Data extract:

-=-=-=-=-

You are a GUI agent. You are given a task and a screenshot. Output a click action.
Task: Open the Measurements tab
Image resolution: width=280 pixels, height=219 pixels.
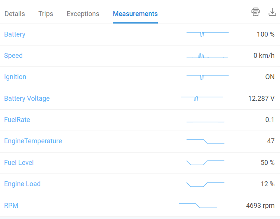pyautogui.click(x=135, y=14)
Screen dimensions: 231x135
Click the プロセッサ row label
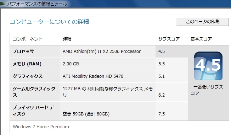pos(23,52)
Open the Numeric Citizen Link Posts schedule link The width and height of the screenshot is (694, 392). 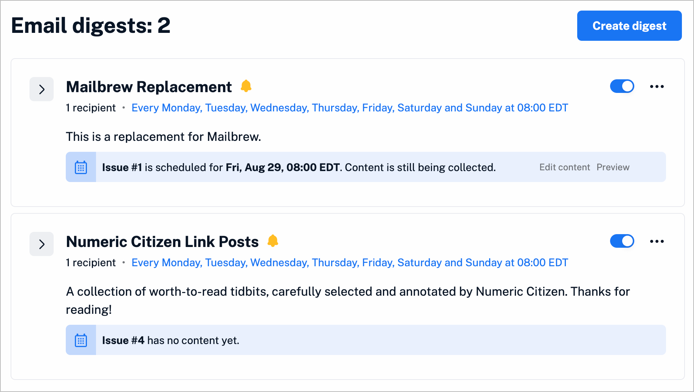click(x=349, y=262)
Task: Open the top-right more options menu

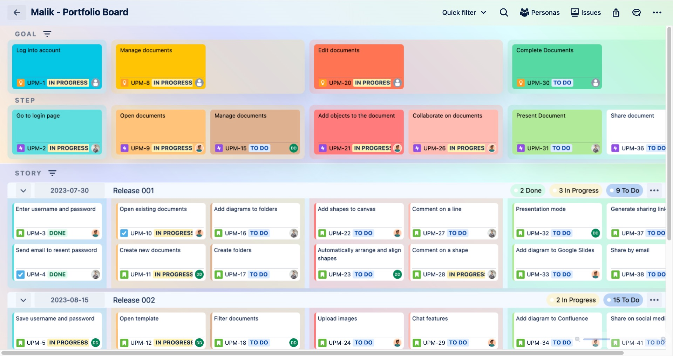Action: (657, 13)
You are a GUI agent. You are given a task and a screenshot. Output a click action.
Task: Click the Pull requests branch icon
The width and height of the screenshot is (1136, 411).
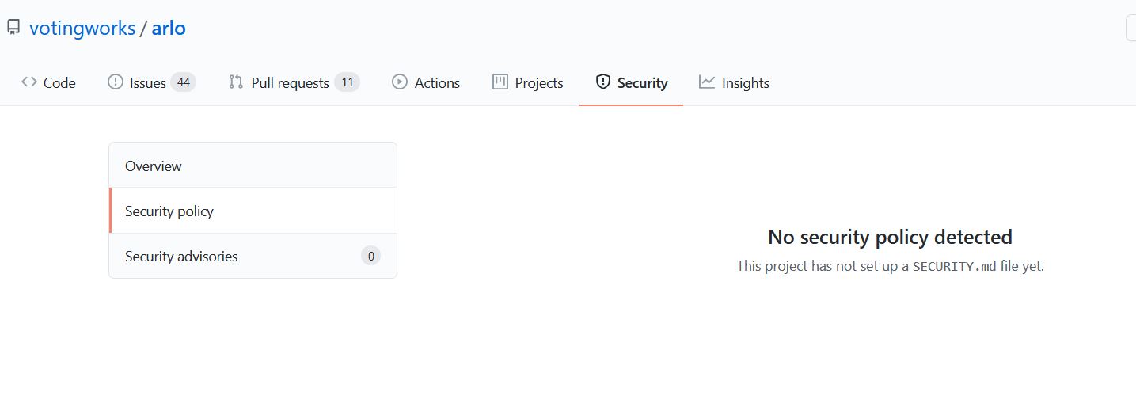coord(236,82)
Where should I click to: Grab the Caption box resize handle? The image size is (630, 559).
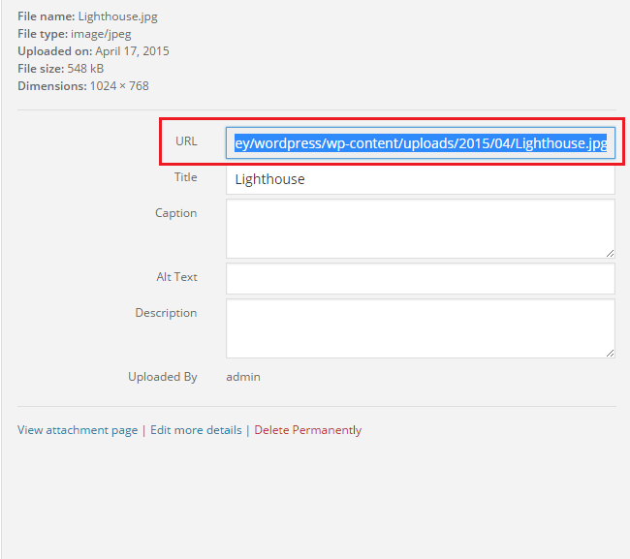[x=610, y=253]
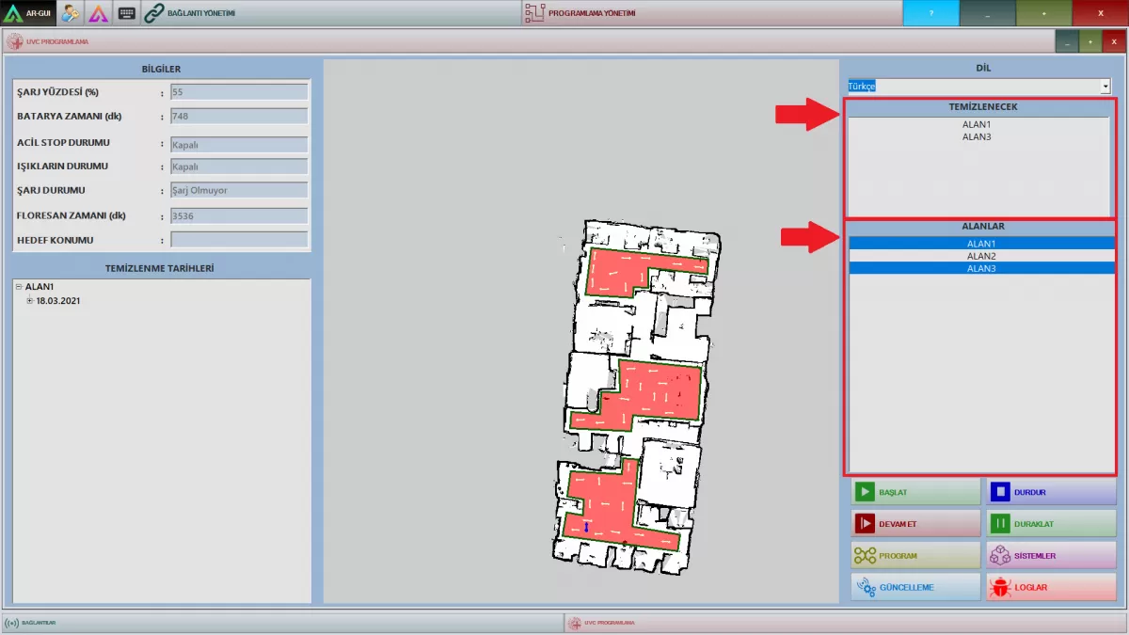
Task: Click the red LOGLAR bug icon
Action: [999, 587]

-=-=-=-=-

What you have to do: Convert the listing, starting with the line that contains "Task: Open the top-right more options menu" and going on through the line that contains "coord(236,82)", into a two-column CSV with the columns ask and response. Make one row per entry, putting each field in quotes with line breaks replaced by spaces, and leave out the pictures.

Finished answer:
ask,response
"Task: Open the top-right more options menu","Action: (657, 13)"
"You are a GUI agent. You are given a task and a screenshot. Output a click action. Task: Click the Pull requests branch icon The width and height of the screenshot is (1136, 411).","coord(236,82)"